2. Workload Isolation¶
Split Strategies¶
- Environment-based Splitting
- Separate Dev/Test/Prod to prevent resource contention
- Enable different settings per environment
-
Maintain clear cost allocation
-
Workload-based Splitting
- Isolate interactive (BI) from batch (ETL) workloads
- Optimize settings for specific use cases
- Better resource utilization
Example Split Configuration¶
| Capacity | Size | Workload Type | Typical Use |
|---|---|---|---|
| Dev | F4 | Mixed | Development & testing |
| QA | F8 | Mixed | Integration testing |
| Prod-Interactive | F16 | Interactive | Reports & dashboards |
| Prod-Batch | F8 | Background | ETL & refreshes |
3. Performance Optimization¶
Performance Optimization Strategies¶
- Workload Management Approaches
a. Smoothing - Stagger jobs to avoid concurrent peaks - More cost-efficient approach - Better for predictable workloads - Requires careful scheduling
Image source: Sam Debruyn
Impact of Smoothing on Capacity Metrics
Without smoothing - CPU usage shows sharp spikes:

With smoothing - More even resource utilization:
Image source: Sam Debruyn
!!! tip "tip" Notice how workload smoothing reduces sharp CPU spikes and creates a more consistent resource utilization pattern. This leads to better performance predictability and more efficient capacity usage.
b. Bursting - Scale up temporarily for peaks - More expensive but flexible - Good for unexpected spikes - Requires proper monitoring
c. Autoscaling - Automatically adjusts capacity based on usage - Balances performance and cost - Responds to both predictable and unexpected demands - Sets min/max boundaries for control
Image source: Sam Debruyn
!!! tip "tip" Autoscaling automatically increases or decreases your capacity size based on workload demands. It helps optimize costs by scaling down during quiet periods and scaling up to handle peak loads. Configure min/max boundaries to control costs while ensuring performance.
- Admin Portal Settings
| Setting | Purpose | Recommended Value |
|---|---|---|
| Max Memory (%) | Dataset memory limit | 70% shared, 90% critical |
| Max Parallel Refreshes | Concurrent refreshes | Match SKU size (4 for F16) |
| Query Memory Limit | DAX query memory | Based on query complexity |
| Container Size Limit | Isolation control | Based on dataset size |
- Cost Optimization
- Use automation for scaling (REST API)
- Implement reserved capacity for steady workloads
- Tag resources for cost allocation
- Set spend alerts and thresholds
tip
Start with conservative limits and adjust based on monitoring data.
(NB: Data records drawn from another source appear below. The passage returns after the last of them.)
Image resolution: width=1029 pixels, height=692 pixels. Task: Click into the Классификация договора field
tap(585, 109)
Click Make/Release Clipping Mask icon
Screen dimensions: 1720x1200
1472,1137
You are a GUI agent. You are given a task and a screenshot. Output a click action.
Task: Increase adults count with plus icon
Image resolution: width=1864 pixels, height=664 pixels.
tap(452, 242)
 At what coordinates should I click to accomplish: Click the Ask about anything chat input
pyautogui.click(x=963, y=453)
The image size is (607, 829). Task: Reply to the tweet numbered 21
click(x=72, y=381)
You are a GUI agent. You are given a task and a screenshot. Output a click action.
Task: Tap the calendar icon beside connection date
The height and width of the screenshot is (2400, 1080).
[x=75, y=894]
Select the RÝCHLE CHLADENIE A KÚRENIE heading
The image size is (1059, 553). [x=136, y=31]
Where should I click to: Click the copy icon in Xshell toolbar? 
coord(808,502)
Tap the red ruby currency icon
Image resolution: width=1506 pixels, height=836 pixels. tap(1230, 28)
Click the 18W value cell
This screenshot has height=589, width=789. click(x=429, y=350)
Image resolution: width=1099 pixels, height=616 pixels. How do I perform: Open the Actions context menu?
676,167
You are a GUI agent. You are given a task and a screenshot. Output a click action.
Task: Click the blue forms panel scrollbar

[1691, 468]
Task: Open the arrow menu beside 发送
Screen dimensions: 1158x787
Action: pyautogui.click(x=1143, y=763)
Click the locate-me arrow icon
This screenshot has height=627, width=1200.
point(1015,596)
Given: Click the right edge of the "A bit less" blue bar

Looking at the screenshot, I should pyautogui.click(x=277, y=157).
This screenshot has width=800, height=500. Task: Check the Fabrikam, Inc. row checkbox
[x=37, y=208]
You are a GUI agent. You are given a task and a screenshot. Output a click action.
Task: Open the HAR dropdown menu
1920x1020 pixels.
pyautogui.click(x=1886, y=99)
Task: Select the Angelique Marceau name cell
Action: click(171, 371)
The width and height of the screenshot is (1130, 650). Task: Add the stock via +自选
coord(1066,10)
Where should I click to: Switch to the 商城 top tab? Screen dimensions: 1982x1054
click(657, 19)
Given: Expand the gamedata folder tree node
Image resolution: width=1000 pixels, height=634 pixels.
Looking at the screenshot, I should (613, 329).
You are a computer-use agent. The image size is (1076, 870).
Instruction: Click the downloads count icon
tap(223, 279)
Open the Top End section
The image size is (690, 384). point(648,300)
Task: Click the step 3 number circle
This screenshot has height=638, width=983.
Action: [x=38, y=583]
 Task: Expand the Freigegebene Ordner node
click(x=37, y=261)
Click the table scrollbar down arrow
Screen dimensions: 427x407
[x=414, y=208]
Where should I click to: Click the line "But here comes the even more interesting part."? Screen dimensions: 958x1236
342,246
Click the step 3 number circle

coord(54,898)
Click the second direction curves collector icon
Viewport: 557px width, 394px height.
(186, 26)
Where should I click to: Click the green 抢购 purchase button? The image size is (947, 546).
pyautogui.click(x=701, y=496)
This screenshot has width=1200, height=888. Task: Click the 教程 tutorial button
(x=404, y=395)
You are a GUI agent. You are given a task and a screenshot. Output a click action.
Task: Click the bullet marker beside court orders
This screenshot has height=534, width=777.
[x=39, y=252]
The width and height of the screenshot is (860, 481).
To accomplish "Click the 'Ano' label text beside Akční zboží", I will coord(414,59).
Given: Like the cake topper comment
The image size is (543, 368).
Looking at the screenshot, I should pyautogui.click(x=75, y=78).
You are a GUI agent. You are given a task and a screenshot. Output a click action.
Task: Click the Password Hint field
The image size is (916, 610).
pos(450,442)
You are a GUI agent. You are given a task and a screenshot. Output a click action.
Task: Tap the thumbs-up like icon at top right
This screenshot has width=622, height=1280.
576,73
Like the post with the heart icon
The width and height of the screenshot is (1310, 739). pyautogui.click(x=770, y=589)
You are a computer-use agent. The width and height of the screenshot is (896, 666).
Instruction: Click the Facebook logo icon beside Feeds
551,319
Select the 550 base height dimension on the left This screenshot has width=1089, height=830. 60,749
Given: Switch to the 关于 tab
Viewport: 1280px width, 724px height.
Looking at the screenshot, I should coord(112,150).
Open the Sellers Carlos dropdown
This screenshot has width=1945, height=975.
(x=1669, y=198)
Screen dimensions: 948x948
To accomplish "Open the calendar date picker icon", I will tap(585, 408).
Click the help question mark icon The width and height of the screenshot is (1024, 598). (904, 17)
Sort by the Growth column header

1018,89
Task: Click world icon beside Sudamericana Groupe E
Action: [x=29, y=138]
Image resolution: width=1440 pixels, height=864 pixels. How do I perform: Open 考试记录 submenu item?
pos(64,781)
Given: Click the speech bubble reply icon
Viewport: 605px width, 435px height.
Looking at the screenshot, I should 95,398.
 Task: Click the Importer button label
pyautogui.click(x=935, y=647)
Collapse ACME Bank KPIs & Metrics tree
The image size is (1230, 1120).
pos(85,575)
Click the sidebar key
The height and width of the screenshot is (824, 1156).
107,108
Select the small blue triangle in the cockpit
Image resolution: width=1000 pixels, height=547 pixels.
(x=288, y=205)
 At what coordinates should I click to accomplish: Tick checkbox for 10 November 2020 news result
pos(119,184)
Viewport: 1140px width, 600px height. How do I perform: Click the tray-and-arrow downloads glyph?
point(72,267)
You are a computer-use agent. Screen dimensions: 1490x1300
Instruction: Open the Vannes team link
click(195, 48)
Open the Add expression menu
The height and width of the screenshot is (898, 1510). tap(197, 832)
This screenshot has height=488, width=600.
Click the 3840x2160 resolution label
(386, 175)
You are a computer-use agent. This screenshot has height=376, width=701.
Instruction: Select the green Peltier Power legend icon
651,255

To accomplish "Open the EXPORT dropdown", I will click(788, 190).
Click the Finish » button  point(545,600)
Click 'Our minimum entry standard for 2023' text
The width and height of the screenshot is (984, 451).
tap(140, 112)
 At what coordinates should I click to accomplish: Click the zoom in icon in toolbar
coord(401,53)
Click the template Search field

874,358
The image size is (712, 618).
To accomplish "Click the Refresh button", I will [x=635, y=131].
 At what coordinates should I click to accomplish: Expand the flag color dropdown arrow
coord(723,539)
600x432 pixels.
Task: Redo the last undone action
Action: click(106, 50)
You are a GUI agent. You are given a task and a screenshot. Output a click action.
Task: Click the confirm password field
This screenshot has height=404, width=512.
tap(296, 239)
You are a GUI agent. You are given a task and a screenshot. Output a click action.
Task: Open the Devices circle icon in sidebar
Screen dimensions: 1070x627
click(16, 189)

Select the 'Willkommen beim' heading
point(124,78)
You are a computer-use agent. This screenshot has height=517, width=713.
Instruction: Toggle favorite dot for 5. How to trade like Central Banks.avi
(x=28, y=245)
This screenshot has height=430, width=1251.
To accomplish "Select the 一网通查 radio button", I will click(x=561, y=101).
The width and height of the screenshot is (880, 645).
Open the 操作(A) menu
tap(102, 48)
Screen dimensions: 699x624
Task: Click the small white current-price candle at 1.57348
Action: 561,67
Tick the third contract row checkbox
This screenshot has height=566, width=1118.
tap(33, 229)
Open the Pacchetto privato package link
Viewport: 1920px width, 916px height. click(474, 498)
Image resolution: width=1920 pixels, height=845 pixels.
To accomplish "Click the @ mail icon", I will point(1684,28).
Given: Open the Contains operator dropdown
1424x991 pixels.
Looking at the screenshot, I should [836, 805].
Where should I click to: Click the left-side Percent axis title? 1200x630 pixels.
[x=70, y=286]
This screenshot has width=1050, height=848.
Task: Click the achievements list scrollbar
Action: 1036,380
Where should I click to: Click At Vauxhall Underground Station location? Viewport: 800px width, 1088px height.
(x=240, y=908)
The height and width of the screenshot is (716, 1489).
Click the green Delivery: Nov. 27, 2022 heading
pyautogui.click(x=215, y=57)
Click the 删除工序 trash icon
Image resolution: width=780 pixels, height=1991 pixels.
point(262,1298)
For Spark-based Lakehouse workloads, see Spark Autoscaling for detailed configuration guidance.
4. Monitoring & Governance¶
A focused monitoring strategy gives teams the telemetry they need to keep capacities healthy, make data-driven scaling decisions, and control costs. Use a combination of built-in dashboards, usage reports and the Microsoft Fabric Capacity Metrics App for live operations and trend analysis.
Primary monitoring sources¶
- Fabric Admin Center - real-time operational view (live troubleshooting, active sessions)
- Capacity Metrics App - trend-driven capacity analysis (CU consumption, memory pressure, autoscale tuning)
- FUAM (Fabric Usage & Activity Monitoring) - dataset/query growth, adoption and long-term trends
- Power BI Activity Log - audit, refresh history and query-level troubleshooting
- Custom scripts / APIs - automation, alerting and bespoke reporting into Azure Monitor or your SIEM
Key metrics, thresholds and suggested actions¶
| Metric | Warning | Critical | Typical action |
|---|---|---|---|
| CPU avg | 60–75% | >80% | Investigate heavy queries, optimize or scale |
| Memory | 70–85% | >90% | Tune models/queries or increase capacity |
| Queue depth | >10 | >20 | Reduce concurrency or increase capacity |
| Refresh time | +25% baseline | +50% baseline | Investigate refresh failures, stagger schedules |
Tip: treat sustained warnings (multiple intervals) as actionable signals; investigate hot datasets and expensive queries before resizing capacity.